As empresas estão entrando em uma fase de hiperburocratização e autojustificação para não serem penalmente responsabilizadas. “Isso acaba, muitas vezes, interferindo com os objetivos de melhoria do sistema da gestão de segurança operacional, redirecionado para a busca de culpados”, reflete o professor e pesquisador. O acúmulo incremental de novas regras e legislação que precisam ser atendidas impacta diretamente no volume de trabalho, que acaba ficando desproporcional e afetando a atividade fim, alcançando diferentes elementos das estruturas organizacionais.
“Em um exemplo que discutimos na apresentação na Suécia, observamos um acréscimo de quase cinco vezes no volume de material requerido para formar um instrutor de voo nos últimos 10 anos. A maior parte – mais de dois terços deste material – é voltado hoje para proteção legal e não para a segurança da operação aérea em si”, diz.
Laboratório de aprendizado em Lund
A apresentação de parte da tese de Fogaça ocorreu no laboratório de aprendizado em Fatores Humanos e Segurança de Sistema, na Universidade de Lund. Este foi o primeiro encontro presencial do grupo desde o início da pandemia de Covid-19. O decano da Escola de Negócios e coordenador Científico do HFACTORS, Éder Heriqson, é um dos professores do curso voltado a Fatores Humanos na instituição sueca. Ele também participou das atividades desenvolvidas em junho com o orientando Fogaça, quando foram discutidos temas como ética, aprendizagem organizacional, cultura justa e cultura de segurança.
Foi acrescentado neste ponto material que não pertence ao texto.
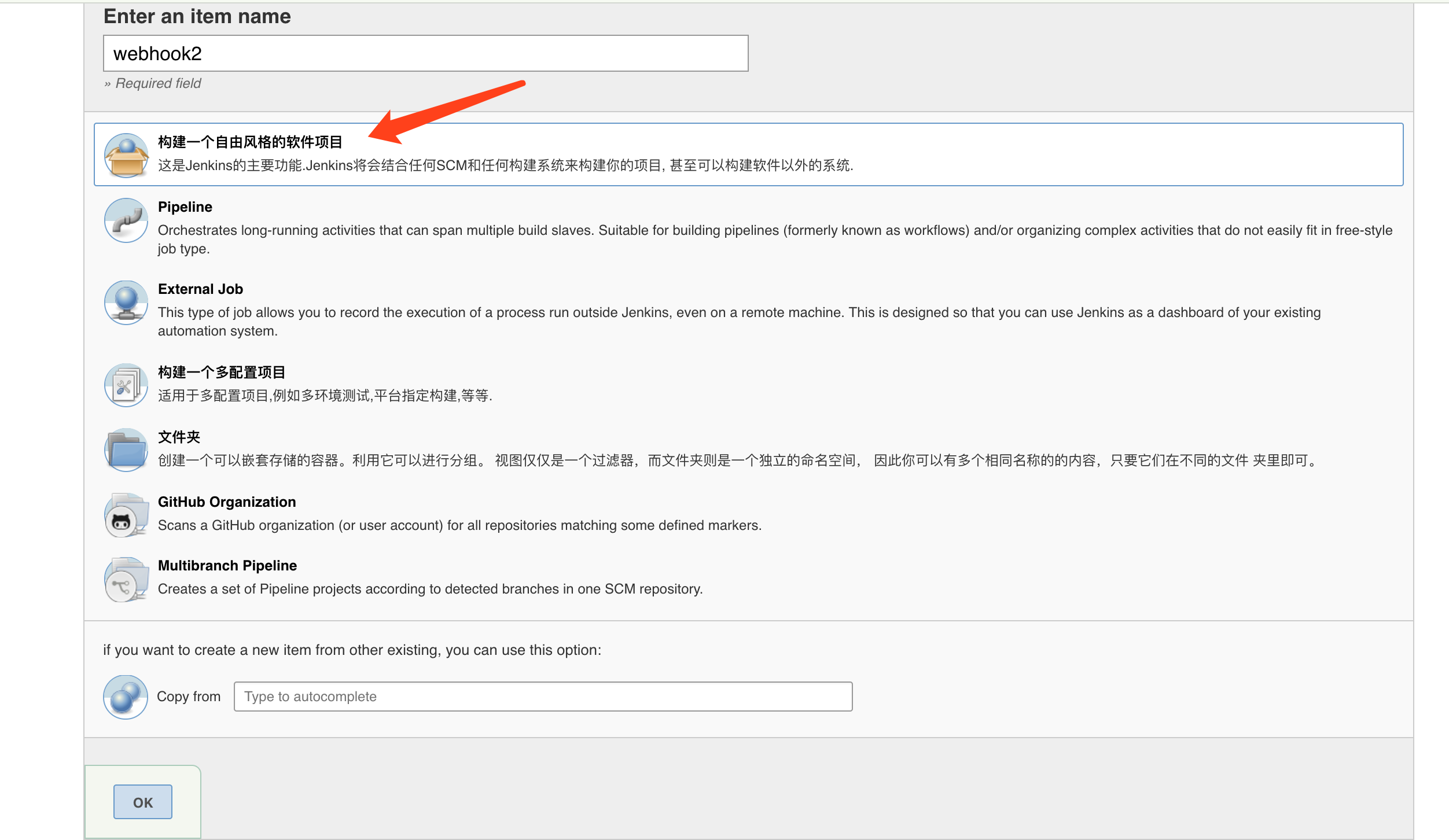Click the Multibranch Pipeline branch icon
The image size is (1449, 840).
(x=126, y=579)
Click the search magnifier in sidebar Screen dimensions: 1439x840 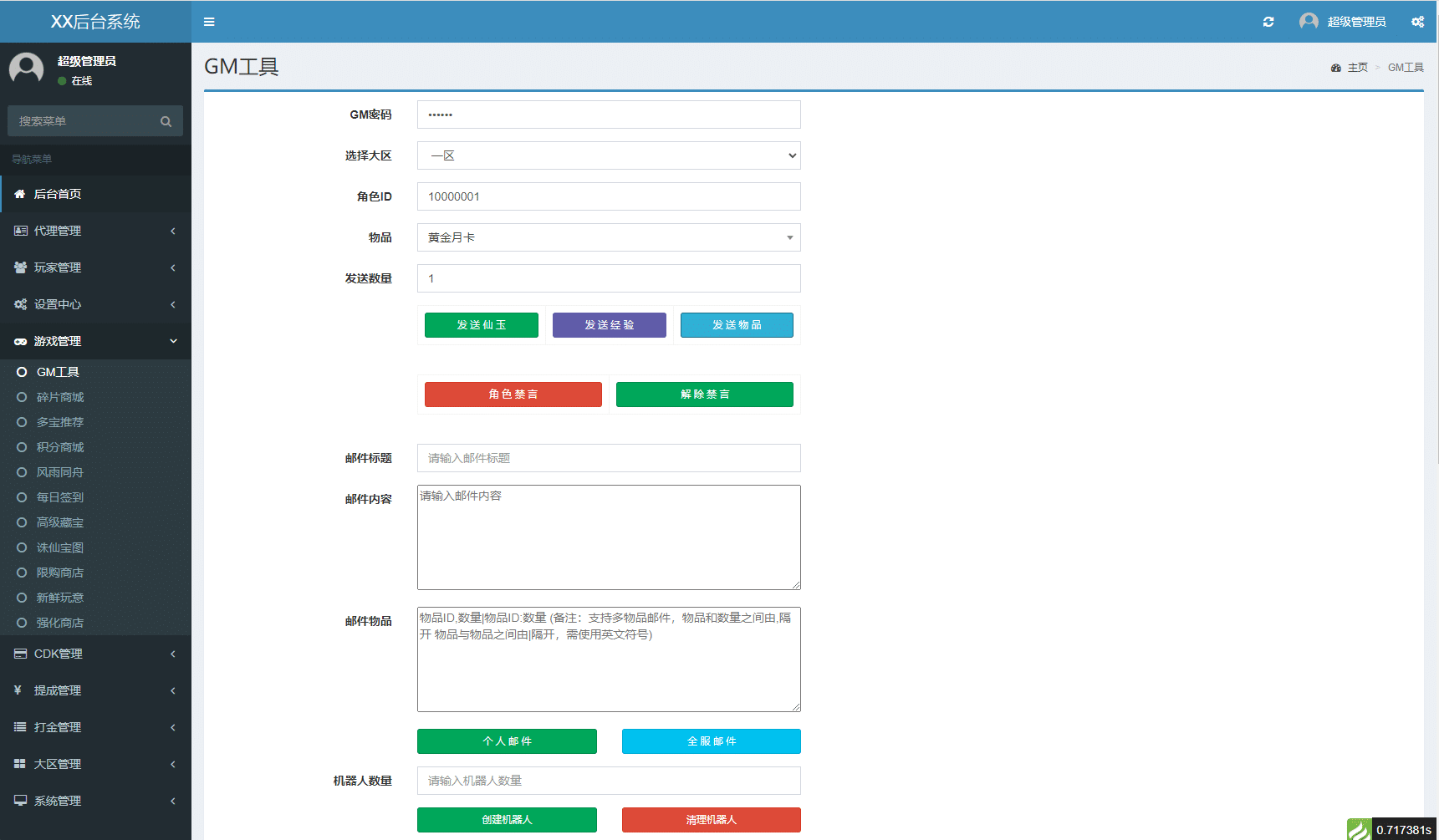tap(166, 120)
Pesquisadores de várias partes do mundo, representando diversos segmentos, discutiram as limitações e saídas para a segurança operacional. “Os outros participantes debateram situações semelhantes em diferentes indústrias como nuclear e saúde, dedicando suas pesquisas a melhorar estes sistemas e encontrar equilíbrio entre produção, proteção e conformidade em sistemas complexos e dinâmicos”, argumenta Fogaça.
Para ele, é muito difícil trabalhar com modelos pré-estabelecidos, sem considerar as especificidades de cada ambiente e a participação de representantes do meio estudado. “O oferecimento de modelos e frameworks prontos não dão conta da dinamicidade destes campos. Por este motivo, nossa abordagem envolve cocriação. Nos dedicamos a ampliar as percepções em campo para permitir que caminhos emerjam do campo”, declara. Neste contexto, segundo Fogaça, o pesquisador nunca superará os repertórios e a experiência dos trabalhadores em seus próprios ambientes laborais.